Although today was the deadline set in the Dec. 31 resolution for release of the hostages, officials said last night they do not expect a resolution that would implement economic sanctions against Iran to be introduced in the U.N. Security Council until later this week.

Moreover, although Carter last night insisted on the imposition of sanctions, there remains considerable doubt over how tough a sanctions measure -- or whether any measure at all -- can be pushed through the Security Council.

Waldheim, who returned to New York Friday after a three-day visit to Iran, flew to Washington yesterday afternoon to report to Carter on his mission. He met in the Oval Office of the White House with the president, Secretary of State Cyrus R. Vance, national security affairs adviser Zbigniew Brzezinski and Donald McHenry, U.S. ambassador to the United Nations.

The Dec. 31 resolution on sanctions also called on Waldheim to travel to Iran in an attempt to obtain the release of the hostages who have been held by militant Iranians in the embassy since Nov. 4. The militants, with the backing of Iran's revolutionary leader, Ayatollah Ruhollah Khomeini, are demanding that the deposed shah be returned to Iran to stand trial for his "crimes" against the Iranian people before the hostages are released.

The resolution called for the imposition of economic sanctions against Iran if Waldheim's mission should fail, which it did, but did not specify what those sanctions would be.

The resolution was adopted by an 11-to-0 Security Council vote, with the Soviet Union among those abstaining.

Among the questions that cloud the future of a new resolution imposing sanctions is the possibility of a Soviet veto, particularly in light of deteriorating Soviet - American relations brought on by the Soviet invasion of Afghanistan.

The possibility of a special U.N. commission to investigate the shah as part of an arrangement to free the hostages was raised earlier yesterday by Waldheim on the television program "Issues and Answers" (ABC, WJLA).

"There are two aspects," he said. "We want the hostages -- not only the Americans, the international community wants the hostages. The Iranians want the shah and want an inquiry into the violations of human rights by the previous regime. So we have to work out some sort of package deal which makes it possible that we get the hostages, but we also have to accept something which satisfies the Iranians."
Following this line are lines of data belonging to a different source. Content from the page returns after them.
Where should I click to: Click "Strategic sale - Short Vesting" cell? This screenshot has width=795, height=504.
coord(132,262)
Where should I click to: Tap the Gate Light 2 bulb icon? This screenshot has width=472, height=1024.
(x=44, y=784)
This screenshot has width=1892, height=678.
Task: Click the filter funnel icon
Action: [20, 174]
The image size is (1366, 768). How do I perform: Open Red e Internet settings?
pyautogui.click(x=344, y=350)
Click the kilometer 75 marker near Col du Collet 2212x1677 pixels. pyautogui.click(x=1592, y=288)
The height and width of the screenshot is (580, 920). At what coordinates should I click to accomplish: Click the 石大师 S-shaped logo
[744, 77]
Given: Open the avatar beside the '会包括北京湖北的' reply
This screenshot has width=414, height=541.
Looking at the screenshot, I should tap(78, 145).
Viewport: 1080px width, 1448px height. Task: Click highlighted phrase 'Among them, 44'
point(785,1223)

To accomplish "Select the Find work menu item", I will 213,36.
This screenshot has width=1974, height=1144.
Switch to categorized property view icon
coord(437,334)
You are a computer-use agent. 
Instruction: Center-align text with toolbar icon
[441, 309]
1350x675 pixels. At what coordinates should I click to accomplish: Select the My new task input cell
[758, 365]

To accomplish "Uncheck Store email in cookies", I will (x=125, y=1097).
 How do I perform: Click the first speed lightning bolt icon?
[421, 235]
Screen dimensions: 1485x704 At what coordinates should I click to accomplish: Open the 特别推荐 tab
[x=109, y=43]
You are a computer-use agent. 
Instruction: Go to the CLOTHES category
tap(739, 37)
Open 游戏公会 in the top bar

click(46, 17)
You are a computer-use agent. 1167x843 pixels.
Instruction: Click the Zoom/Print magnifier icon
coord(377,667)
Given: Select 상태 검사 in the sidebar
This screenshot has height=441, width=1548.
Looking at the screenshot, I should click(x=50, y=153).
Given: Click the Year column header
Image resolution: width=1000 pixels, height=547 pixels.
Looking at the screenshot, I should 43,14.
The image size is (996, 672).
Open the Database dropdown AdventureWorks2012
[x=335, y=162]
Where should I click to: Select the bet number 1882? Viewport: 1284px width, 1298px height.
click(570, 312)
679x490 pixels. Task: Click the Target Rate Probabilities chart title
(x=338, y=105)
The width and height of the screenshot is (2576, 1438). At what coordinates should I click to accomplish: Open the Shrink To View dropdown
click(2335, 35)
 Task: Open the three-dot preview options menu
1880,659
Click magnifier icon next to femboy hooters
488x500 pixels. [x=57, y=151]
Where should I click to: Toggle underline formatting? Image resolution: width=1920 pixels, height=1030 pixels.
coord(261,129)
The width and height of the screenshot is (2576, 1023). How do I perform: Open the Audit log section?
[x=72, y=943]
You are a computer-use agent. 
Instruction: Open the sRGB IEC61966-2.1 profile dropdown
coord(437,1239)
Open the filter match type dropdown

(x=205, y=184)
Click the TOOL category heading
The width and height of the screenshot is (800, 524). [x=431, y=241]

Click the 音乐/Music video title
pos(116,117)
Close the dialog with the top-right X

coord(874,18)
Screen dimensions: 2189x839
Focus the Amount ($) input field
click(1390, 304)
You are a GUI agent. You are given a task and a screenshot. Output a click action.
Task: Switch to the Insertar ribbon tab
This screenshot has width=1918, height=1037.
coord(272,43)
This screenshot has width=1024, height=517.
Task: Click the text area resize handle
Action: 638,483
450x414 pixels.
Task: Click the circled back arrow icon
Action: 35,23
Waldheim said he discussed the idea of a U.N. commission with Iranian Foreign Minister Sadegh Ghotbzadeh, and Iran's Revolutionary Council and that all agreed it "would be a possibility." Although earlier in the interview Waldheim described the militant students who hold the hostages as out of the control of Ghotbzadeh, the Revolutionary Council and possibly even Khomeini, he said the suggestion "will hopefully have the approval of the students."

Waldheim will report to the Security Council today on his mission to Iran, and yesterday, before meeting with Carter, said that he would raise the U.N. commission as a "possibility" but not a recommendation.

In the interview, Waldheim also voiced skepticism that the imposition of economic sanctions on Iran will have any effect on that country's leaders.

"Quite frankly, I am doubtful whether it will solve the problem," he said. "I raised the matter with Iranians . . . And they say: 'We couldn't care less. It wouldn't do harm to us.'"

Waldheim refused to say whether he was allowed to see U.S. Charge d'Affaires Bruce Laingen, who is being held at Iran's foreign ministry. The militants at the embassy have demanded that Laingen be turned over to them for questioning.

The U.N. secretary general was not allowed to see the embassy hostages, and yesterday he provided a gloomy assessment of the chances of winning their release soon, saying this may take weeks or even months.

He said the hostages are not in "immediate danger," but that they would be endangered if the U.S. resorted to military action.